Why Korea's Students Take to the Streets

AS a boy in South Korea, I often heard my mother's account of her flight from North Korea shortly before the outbreak of the Korean war. She had to bribe Russian soldiers with a watch to cross the border. The war prevented her family from joining her, and she has not seen them since she left. The war years and those afterward were a period of great privation for her generation. But I was more interested in discoth`eques and pop songs than in her tales. I had a hard time relating to her generation, just as she could not understand mine.

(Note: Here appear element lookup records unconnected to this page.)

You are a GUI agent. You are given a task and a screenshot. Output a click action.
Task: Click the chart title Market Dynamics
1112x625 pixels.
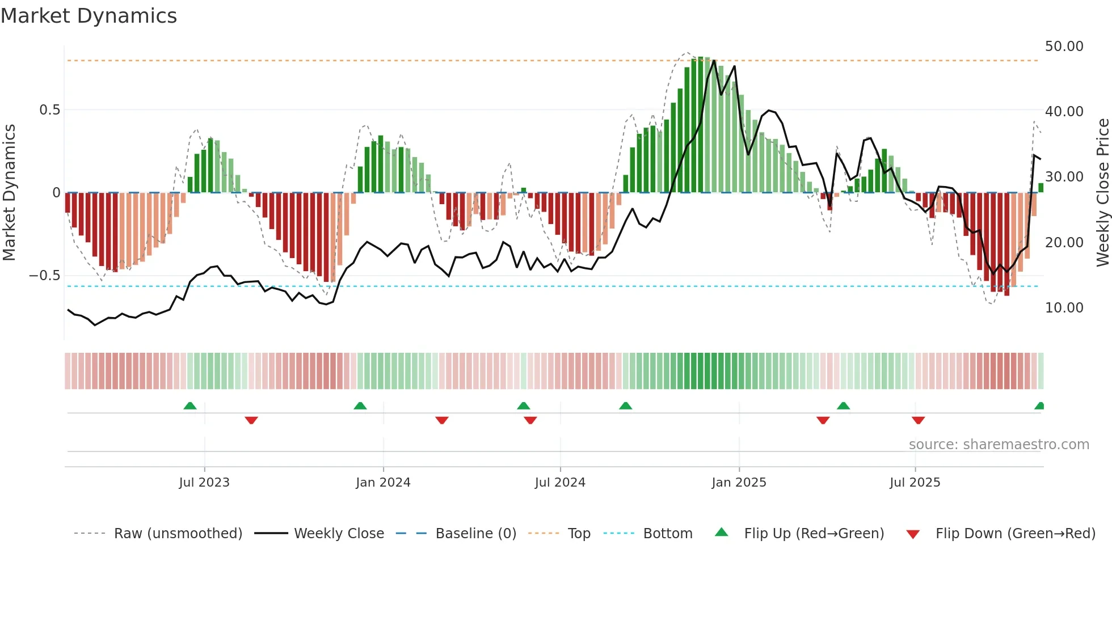point(89,16)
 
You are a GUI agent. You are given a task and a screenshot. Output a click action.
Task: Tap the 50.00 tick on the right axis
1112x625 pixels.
point(1064,47)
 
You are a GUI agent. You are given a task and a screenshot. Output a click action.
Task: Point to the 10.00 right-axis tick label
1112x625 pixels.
point(1064,308)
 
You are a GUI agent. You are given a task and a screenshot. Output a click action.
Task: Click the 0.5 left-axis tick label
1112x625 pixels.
point(49,110)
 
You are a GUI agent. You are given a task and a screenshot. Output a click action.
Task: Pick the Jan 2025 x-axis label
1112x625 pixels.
point(739,483)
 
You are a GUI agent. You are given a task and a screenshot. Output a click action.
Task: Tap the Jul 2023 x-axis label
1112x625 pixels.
point(204,483)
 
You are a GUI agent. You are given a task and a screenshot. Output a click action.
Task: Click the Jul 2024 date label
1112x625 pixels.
point(560,483)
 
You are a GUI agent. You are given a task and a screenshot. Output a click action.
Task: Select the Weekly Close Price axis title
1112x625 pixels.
point(1102,193)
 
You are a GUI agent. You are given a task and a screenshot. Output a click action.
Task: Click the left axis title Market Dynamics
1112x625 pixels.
point(9,193)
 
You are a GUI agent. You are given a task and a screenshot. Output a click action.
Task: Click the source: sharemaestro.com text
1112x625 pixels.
point(999,445)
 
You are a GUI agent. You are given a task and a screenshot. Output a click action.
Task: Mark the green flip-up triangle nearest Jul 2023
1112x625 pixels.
point(190,406)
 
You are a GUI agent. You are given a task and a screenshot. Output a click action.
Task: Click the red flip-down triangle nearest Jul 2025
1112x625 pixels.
point(918,420)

I understand my mother's outlook better, now, but I also understand what lies behind the student demonstrations in South Korea. Although I don't agree with all of their positions, I know where the students are ``coming from.''

Three-quarters of Korea's population were born since the Korean war. Young Koreans have a different political outlook from that of their parents. Older Koreans, who were brought up with Confucian ethics and under authoritarian regimes, think it is impossible to challenge the government. Often they regard a president as a king. Defiance is unthinkable.

Young Koreans who were brought up in Western-style education hold different views. They do not simply accept their government at face value. Students are not afraid to speak out and ask questions. They feel that they have a special mission to represent their people because others do not dare to speak out.

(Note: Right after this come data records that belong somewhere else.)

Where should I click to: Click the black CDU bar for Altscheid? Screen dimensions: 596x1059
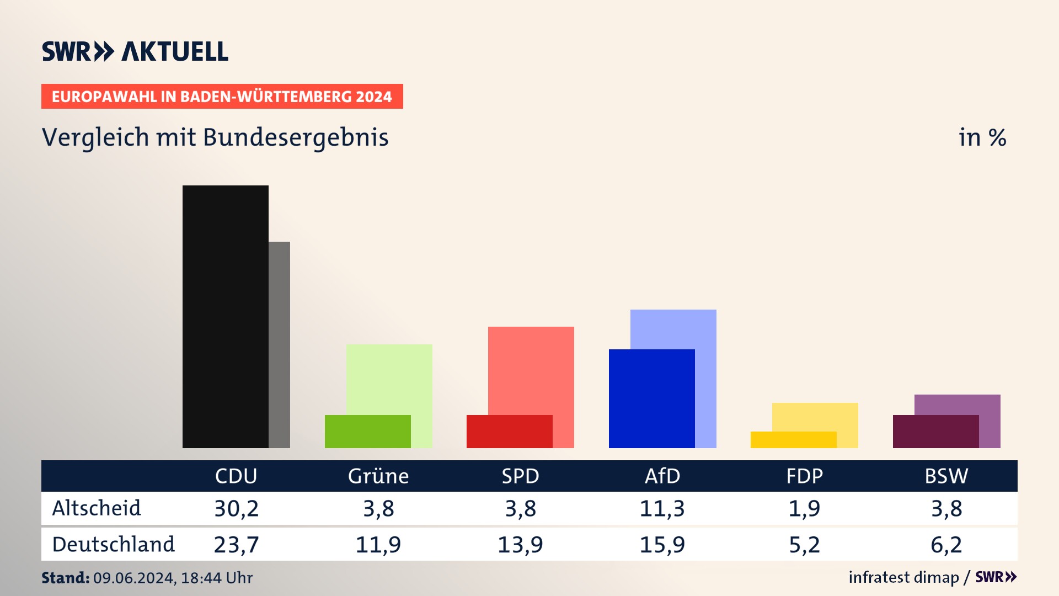pyautogui.click(x=225, y=316)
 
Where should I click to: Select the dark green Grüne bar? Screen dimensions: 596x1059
pyautogui.click(x=367, y=431)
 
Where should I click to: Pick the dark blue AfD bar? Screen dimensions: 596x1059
pyautogui.click(x=651, y=398)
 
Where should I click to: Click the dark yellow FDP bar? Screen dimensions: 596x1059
pyautogui.click(x=793, y=439)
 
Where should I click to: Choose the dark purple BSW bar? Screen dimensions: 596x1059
pyautogui.click(x=935, y=431)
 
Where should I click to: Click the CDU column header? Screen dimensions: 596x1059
pyautogui.click(x=236, y=476)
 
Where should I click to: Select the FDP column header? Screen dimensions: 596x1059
pyautogui.click(x=804, y=476)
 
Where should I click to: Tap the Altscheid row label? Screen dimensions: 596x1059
pyautogui.click(x=97, y=508)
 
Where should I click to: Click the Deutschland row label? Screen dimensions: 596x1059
pyautogui.click(x=113, y=544)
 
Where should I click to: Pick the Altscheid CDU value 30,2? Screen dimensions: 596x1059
pyautogui.click(x=236, y=508)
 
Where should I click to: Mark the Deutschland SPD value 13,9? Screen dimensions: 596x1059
pyautogui.click(x=520, y=545)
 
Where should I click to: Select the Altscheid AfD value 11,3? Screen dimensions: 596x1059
pyautogui.click(x=662, y=508)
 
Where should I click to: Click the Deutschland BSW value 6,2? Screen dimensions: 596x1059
pyautogui.click(x=946, y=545)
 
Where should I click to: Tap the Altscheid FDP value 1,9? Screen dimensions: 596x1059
pyautogui.click(x=804, y=508)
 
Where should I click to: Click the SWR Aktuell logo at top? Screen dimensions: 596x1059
pyautogui.click(x=135, y=51)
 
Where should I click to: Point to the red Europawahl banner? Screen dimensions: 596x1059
pyautogui.click(x=222, y=97)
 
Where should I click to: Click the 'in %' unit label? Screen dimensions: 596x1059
pyautogui.click(x=982, y=137)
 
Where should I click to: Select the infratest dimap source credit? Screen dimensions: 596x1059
pyautogui.click(x=903, y=577)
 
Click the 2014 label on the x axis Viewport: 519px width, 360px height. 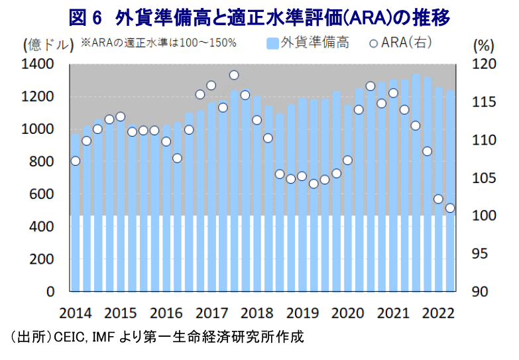(74, 312)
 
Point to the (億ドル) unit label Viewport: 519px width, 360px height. (48, 45)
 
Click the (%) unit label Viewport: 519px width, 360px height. (484, 45)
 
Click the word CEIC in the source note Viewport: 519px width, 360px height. (71, 337)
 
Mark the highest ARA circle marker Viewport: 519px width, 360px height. (233, 75)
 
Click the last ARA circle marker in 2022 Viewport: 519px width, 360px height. (450, 208)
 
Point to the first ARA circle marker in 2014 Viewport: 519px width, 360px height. (75, 161)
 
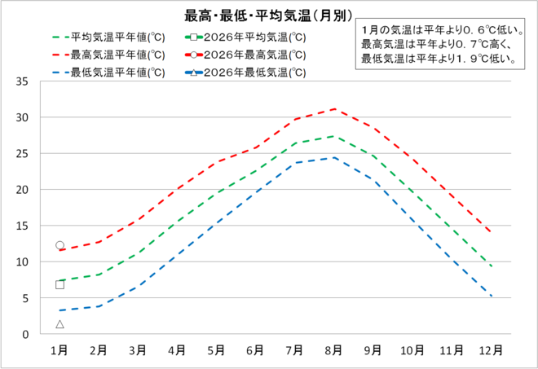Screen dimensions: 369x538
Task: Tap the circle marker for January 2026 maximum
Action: pos(60,245)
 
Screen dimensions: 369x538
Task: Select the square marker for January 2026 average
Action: pos(60,284)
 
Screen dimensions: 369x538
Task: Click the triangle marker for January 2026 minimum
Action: pos(60,324)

In the past, the main thrust of student movements was to bring democratic reform to their country. Recently students have begun to add very delicate topics to their agenda, however.

One of the Korean students' mottoes is ``Yankee go home.'' They want US troops to leave the country.

To the older Koreans, the demand is premature. Can South Korea defend itself from North Korea without help from the United States?, they ask. The North Korean Army is much larger than that of South Korea. The 40,000 US Army troops in Korea have been filling the gap.

But the students' main question is: How long will US troops remain? One Korean political analyst asks how Americans would feel if South Korea sent its troops to guard the US and a Korean general commanded all the American troops in the US? This is what has been happening in Korea. A four-star US general controls 629,000 Korean troops in South Korea. Not many Koreans are happy about this. Eventually, this analyst says, South Koreans must learn to stand on their own feet.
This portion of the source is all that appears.